Ciudad de México.— El combate contra la simulación fiscal escaló a uno de sus niveles más agresivos de los últimos años. El Servicio de Administración Tributaria (SAT) confirmó la suspensión de sellos digitales a más de 7 mil 300 contribuyentes como parte de las acciones emprendidas contra esquemas relacionados con empresas que facturan operaciones simuladas, conocidas como “factureras”.
La medida representa uno de los instrumentos más severos dentro del aparato fiscal mexicano, pues la restricción del Certificado de Sello Digital no implica únicamente una observación administrativa: en la práctica puede impedir la emisión de facturas, afectar operaciones comerciales, detener pagos y comprometer la continuidad operativa de personas físicas y morales.
De acuerdo con la información difundida por autoridades fiscales, el endurecimiento de controles ocurre paralelamente al incremento de acciones contra contribuyentes vinculados con esquemas de Empresas que Facturan Operaciones Simuladas (EFOS), dentro del marco previsto por el artículo 69-B del Código Fiscal de la Federación.
El mensaje del SAT es claro: ya no sólo se perseguirá a quienes emiten comprobantes apócrifos, sino también a quienes aparecen dentro de cadenas de operación consideradas de riesgo fiscal.
Desde la perspectiva jurídica, el golpe no necesariamente equivale a una determinación definitiva de responsabilidad. La legislación fiscal prevé mecanismos para aclarar irregularidades, desvirtuar observaciones y solicitar la reactivación del sello digital cuando el contribuyente acredita la legalidad de sus operaciones.
Especialistas en materia tributaria han advertido que el principal riesgo para empresas y contribuyentes ya no está únicamente en emitir comprobantes indebidos, sino en mantener relaciones comerciales sin procesos adecuados de verificación documental, trazabilidad y acreditación de materialidad de operaciones.
El endurecimiento fiscal llega además en un contexto donde la autoridad tributaria mantiene una política de mayor vigilancia sobre operaciones que históricamente han sido utilizadas para evasión, simulación y disminución artificial de cargas fiscales.

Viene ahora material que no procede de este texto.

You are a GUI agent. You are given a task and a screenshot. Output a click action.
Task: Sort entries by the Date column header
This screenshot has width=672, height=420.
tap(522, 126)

La señal para el sector empresarial y profesional es contundente: en 2026, la trazabilidad fiscal dejó de ser una recomendación y comenzó a operar como una condición de supervivencia administrativa.
Para miles de contribuyentes, el desafío ya no será únicamente cumplir, sino demostrar documentalmente que cada factura emitida y cada operación realizada tienen sustento económico y legal real.